Mérouane Debbah was born in Madrid, Spain. He entered the Ecole Normale Supérieure de Cachan (France) in 1996 where he received his M.Sc and Ph.D. degrees respectively in 1999 and 2002. From 1999 to 2002, he worked for Motorola Labs on Wireless Local Area Networks and prospective fourth generation systems. From 2002 until 2003, he was appointed Senior Researcher at the Vienna Research Center for Telecommunications (FTW) (Vienna, Austria) working on MIMO wireless channel modeling issues. From 2003 until 2007, he joined the Mobile Communications department of the Institut Eurecom (Sophia Antipolis, France) as an Assistant Professor. He is presently a Professor at Supelec (Gif-sur-Yvette, France), holder of the Alcatel-Lucent Chair on Flexible Radio. His research interests are in information theory, signal processing and wireless communications. He is an Associate Editor for IEEE Transactions on Signal Processing. Mérouane Debbah is the recipient of the "Mario Boella" prize award in 2005, the 2007 General Symposium IEEE GLOBECOM best paper award, the Wi-Opt 2009 best paper award, the 2010 Newcom++ best paper award as well as the Valuetools 2007,Valuetools 2008 and CrownCom2009 best student paper awards. He is a WWRF fellow.

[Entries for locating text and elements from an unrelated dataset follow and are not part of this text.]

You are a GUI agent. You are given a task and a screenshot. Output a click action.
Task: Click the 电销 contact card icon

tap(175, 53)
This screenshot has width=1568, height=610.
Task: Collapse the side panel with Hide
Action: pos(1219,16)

Designing Ad Hoc Networking with Application Constraints

by Christophe Guettier
Monday May 16, 2011 - 14h-17h

Most of the open litterature considers Mobile Ad Hoc Networking (MANET) as an easy approach to enable mobile networking without fixed infrastructure. Actually, MANET Routing and Access protocols get rid of networking infrastructure constraints and yield attractive technologies for application developpers. However, these applications are introducing other sorts of constraint, derived from user requirements, radio management or the integration environment. Furthermore, mobile networking has to provide some Quality/Guarantee of Service (reliability, security, delays, ...) while dealing with a complex operational environment. Therefore, and to many respects, ad hoc networking favours distributed solutions instead of classical engineering approaches that generally tend to centralise network control.

This tutorial adresses scientists, engineers and project managers involved or interested in the development of MANET applications. A review of traffic and network engineering techniques is provided, emphasizing issues on traffic admission, routing, access and cross-layering constraints. Example of solution paradigms, applied to various classes of well known MANET protocols (proactive, reactive, ...) are investigated. Differences with existing traffic engineering practices, known in infrastructure networking are also highlighted. Practical application examples (from various domains: defense, disaster response and space exploration), that focus on network centric and collaborative functionalities, are also illustrating the tutorial.

Christophe Guettier obtained his PhD in Computer Science from the Ecole des Mines de Paris in 1997 with the support of Thomson-CSF/Corporate Research Lab. The thesis addressed design optimization for high performance sensors (airborne radars, submarine sonars, surveillance / tracking radars). From 1998 to 2001, as R&D director of the SME Axlog Ingenierie, he led research and development for Dassault Aviation and European Space Agency on avionics and swarming autonomous navigation. In 2001, he is recruited by Xerox Palo Alto Research Center (California) as research fellow to develop Network Embedded System Technologies for the Air Force Research Lab in partnership with Boeing. In 2002, he joined Imperial College London as research scientist, applying optimization techniques for routing and aerospace payload design. From 2004, in SAGEM defense and security, he managed projects on network centric warfare and led operational experiments Phoenix 2007 and 2008. In charge of business development for information and communication system, Christophe Guettier has 30 publications in conference and journals of these areas and delivered a European / US Patent on design optimization.